[Opening Data listing section]

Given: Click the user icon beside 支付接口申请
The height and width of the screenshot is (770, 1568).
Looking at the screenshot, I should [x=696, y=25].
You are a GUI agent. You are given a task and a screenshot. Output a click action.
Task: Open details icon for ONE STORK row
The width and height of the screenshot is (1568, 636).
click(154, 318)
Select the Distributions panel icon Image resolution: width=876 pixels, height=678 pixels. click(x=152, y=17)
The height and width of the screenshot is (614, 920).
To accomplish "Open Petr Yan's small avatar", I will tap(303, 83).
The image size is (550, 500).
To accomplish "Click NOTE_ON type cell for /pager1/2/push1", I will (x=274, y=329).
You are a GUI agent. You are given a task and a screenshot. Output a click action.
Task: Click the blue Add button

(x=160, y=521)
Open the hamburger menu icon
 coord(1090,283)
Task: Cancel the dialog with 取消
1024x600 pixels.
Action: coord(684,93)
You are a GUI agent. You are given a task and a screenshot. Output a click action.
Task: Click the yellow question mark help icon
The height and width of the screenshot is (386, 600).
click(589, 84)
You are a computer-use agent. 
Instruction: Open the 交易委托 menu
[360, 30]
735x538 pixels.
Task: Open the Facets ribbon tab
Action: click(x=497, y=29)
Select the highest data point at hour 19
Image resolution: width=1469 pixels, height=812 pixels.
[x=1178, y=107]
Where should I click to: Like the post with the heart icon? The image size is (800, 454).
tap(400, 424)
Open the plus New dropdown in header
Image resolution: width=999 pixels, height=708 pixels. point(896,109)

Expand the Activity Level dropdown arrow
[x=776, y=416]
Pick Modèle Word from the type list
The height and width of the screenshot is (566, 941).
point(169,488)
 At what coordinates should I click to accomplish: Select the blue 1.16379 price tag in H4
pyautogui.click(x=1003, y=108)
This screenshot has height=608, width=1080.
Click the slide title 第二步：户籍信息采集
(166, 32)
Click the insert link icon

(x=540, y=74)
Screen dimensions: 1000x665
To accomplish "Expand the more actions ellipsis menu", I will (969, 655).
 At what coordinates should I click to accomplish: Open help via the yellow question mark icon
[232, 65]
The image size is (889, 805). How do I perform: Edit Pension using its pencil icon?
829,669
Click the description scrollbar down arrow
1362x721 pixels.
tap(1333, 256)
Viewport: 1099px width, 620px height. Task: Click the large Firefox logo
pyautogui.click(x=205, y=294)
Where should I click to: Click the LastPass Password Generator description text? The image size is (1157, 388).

[Closing Data listing section]

• _Work required_:
Only the lines holding the string "type" are needed; copy each of them from the material above.

• _Exercise result_:
To accomplish "Click NOTE_ON type cell for /pager1/2/push1", I will (x=274, y=329).
Pick Modèle Word from the type list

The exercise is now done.